Soirée au Harpa et table de Reykjavik. Concert de l'Orchestre symphonique au Harpa, façade en nid d'abeille de verre coloré, puis dîner de poisson du jour ou d'agneau fumé dans une adresse de Hverfisgata.
Quand y aller
La région se visite toute l'année, ce qui n'est pas le cas du reste de l'Islande. De juin à août, les températures oscillent entre 10 et 15°C, avec des journées de 20 à 22 heures de lumière, idéales pour étirer les visites tard le soir et éviter les bus du Cercle d'Or qui saturent entre 11h et 15h. Les pluies restent modérées, 50 à 70 mm par mois, mais le vent peut souffler fort sur Reykjanes. De septembre à mars, les aurores boréales sont visibles par ciel dégagé dès qu'on s'éloigne de quelques kilomètres des lumières de Reykjavik, vers Þingvellir ou la côte de Reykjanes.
De novembre à février, les températures tournent autour de 0°C, parfois jusqu'à -10°C lors d'épisodes anticycloniques, et les journées descendent à 4-5 heures de clarté autour du solstice. Le réseau routier principal (route 1, route 36, route 41 vers l'aéroport) reste praticable toute l'année grâce au déneigement quotidien, contrairement aux Hautes Terres fermées de mi-septembre à juin. Les mois de mars-avril et octobre-novembre sont nos préférés : moins de monde, prix plus doux, et combinaison possible aurores plus randonnées.
Conseils pratiques
Nous recommandons 2 à 3 jours pleins sur la région : une journée pour Reykjavik à pied (Hallgrímskirkja, port, musée national, piscine de quartier), une journée pour le Cercle d'Or, une journée pour Reykjanes ou Reykjadalur selon l'envie de baignade géothermique ou de marche. C'est le point d'entrée logique de tout voyage en Islande puisque tous les vols internationaux atterrissent à Keflavik, à 50 minutes de route du centre-ville. Le réseau routier est bon, les distances courtes, et la conduite ne pose pas de difficulté en dehors des coups de vent.

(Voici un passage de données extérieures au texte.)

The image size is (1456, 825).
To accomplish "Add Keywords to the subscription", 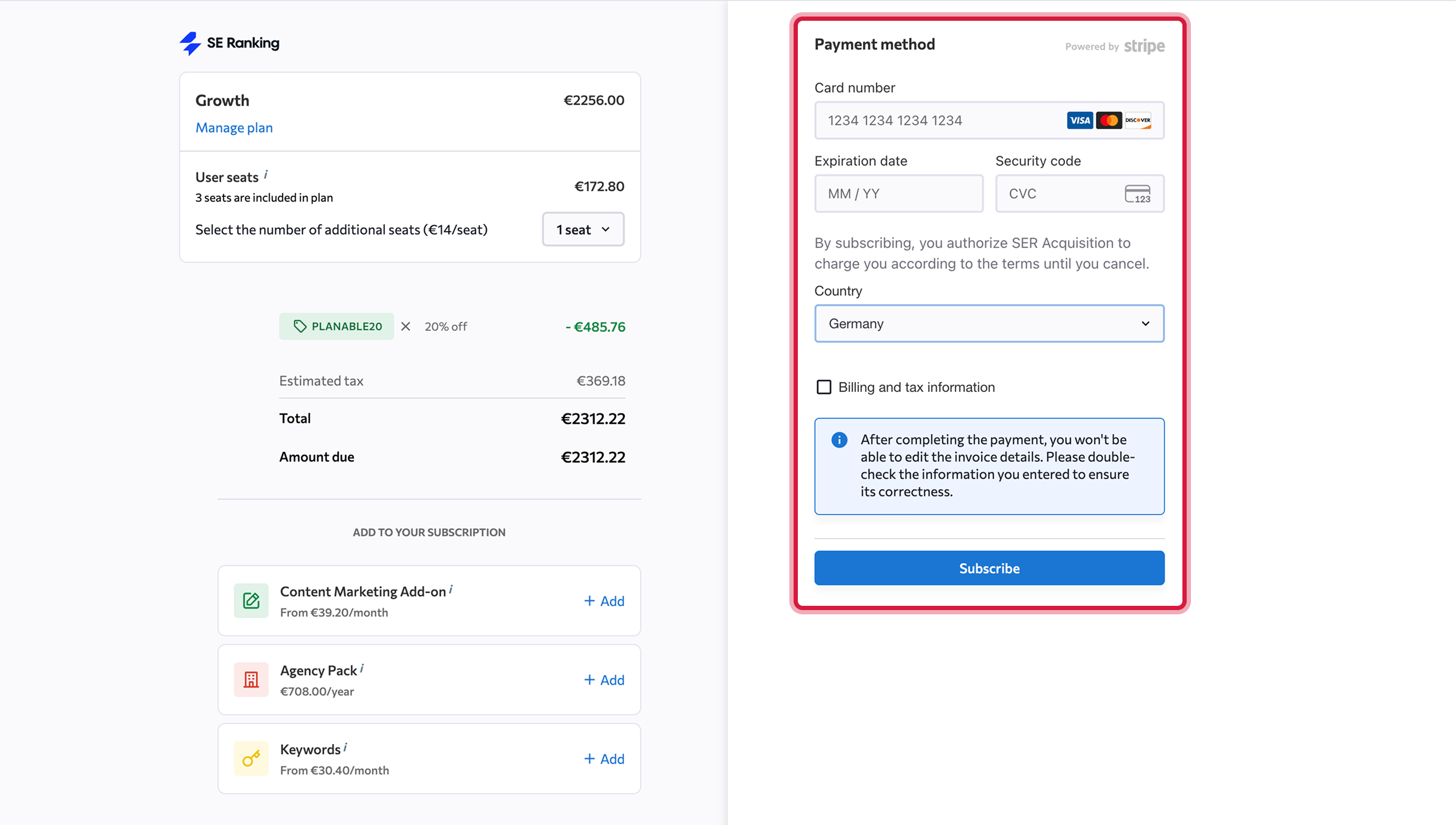I will pos(604,759).
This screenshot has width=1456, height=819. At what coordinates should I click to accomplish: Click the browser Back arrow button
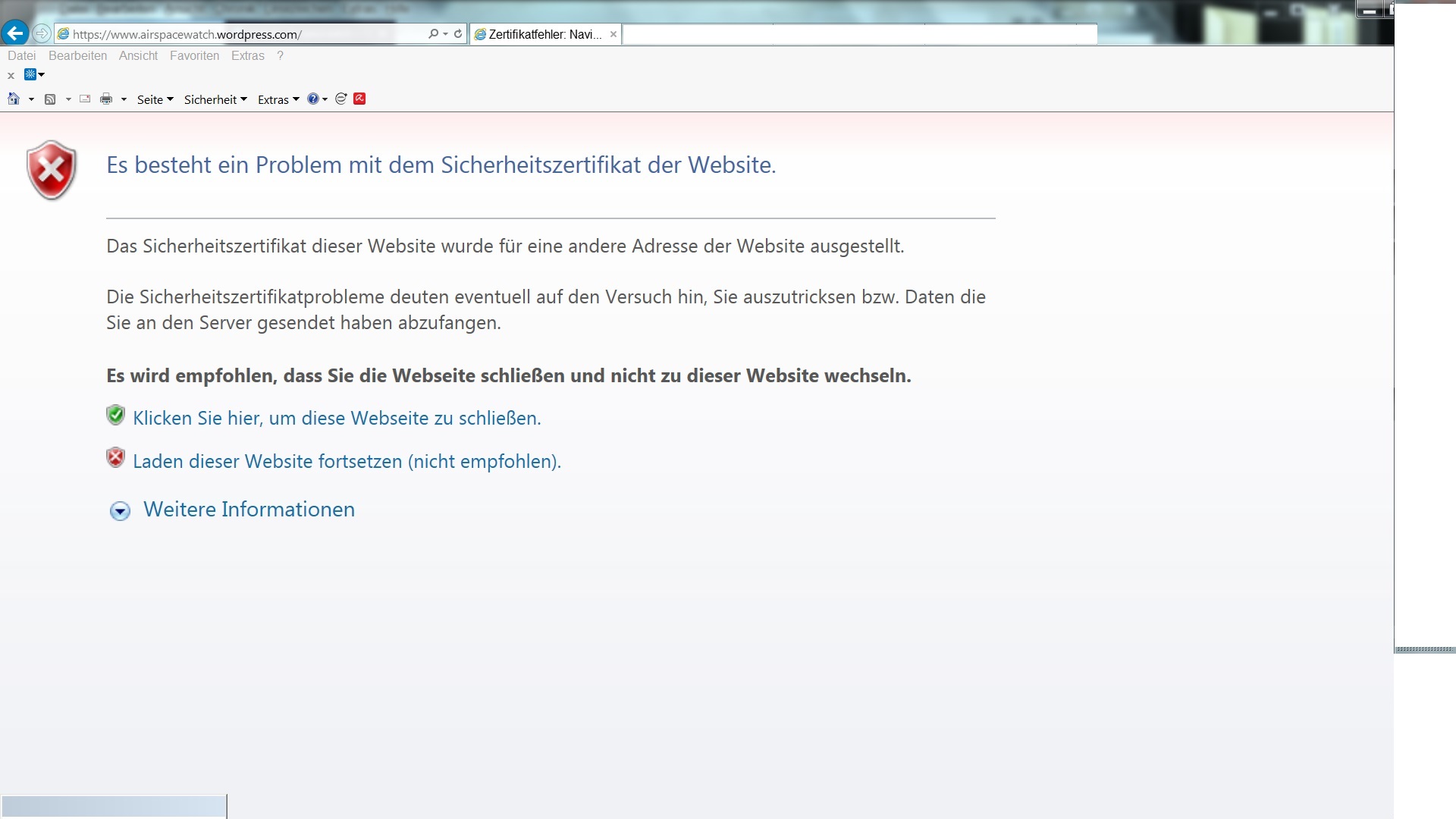(14, 33)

La région se combine naturellement avec la Côte Sud (Vík, Jökulsárlón) pour un circuit de 6 à 8 jours, ou avec un tour complet par la route 1 incluant le Nord et le lac Mývatn et les Fjords de l'Est, à partir de 10 à 12 jours. Les Fjords de l'Ouest se greffent depuis Reykjavik via le tunnel de Hvalfjörður, en ajoutant 3 à 4 jours. Les Hautes Terres ne sont accessibles qu'en été et exigent un 4x4. Le Sud-Ouest convient à tous les profils : familles avec jeunes enfants (distances courtes, piscines partout), couples contemplatifs, amateurs de gastronomie et de design, ou voyageurs en escale longue qui ne disposent que de 3 à 4 jours.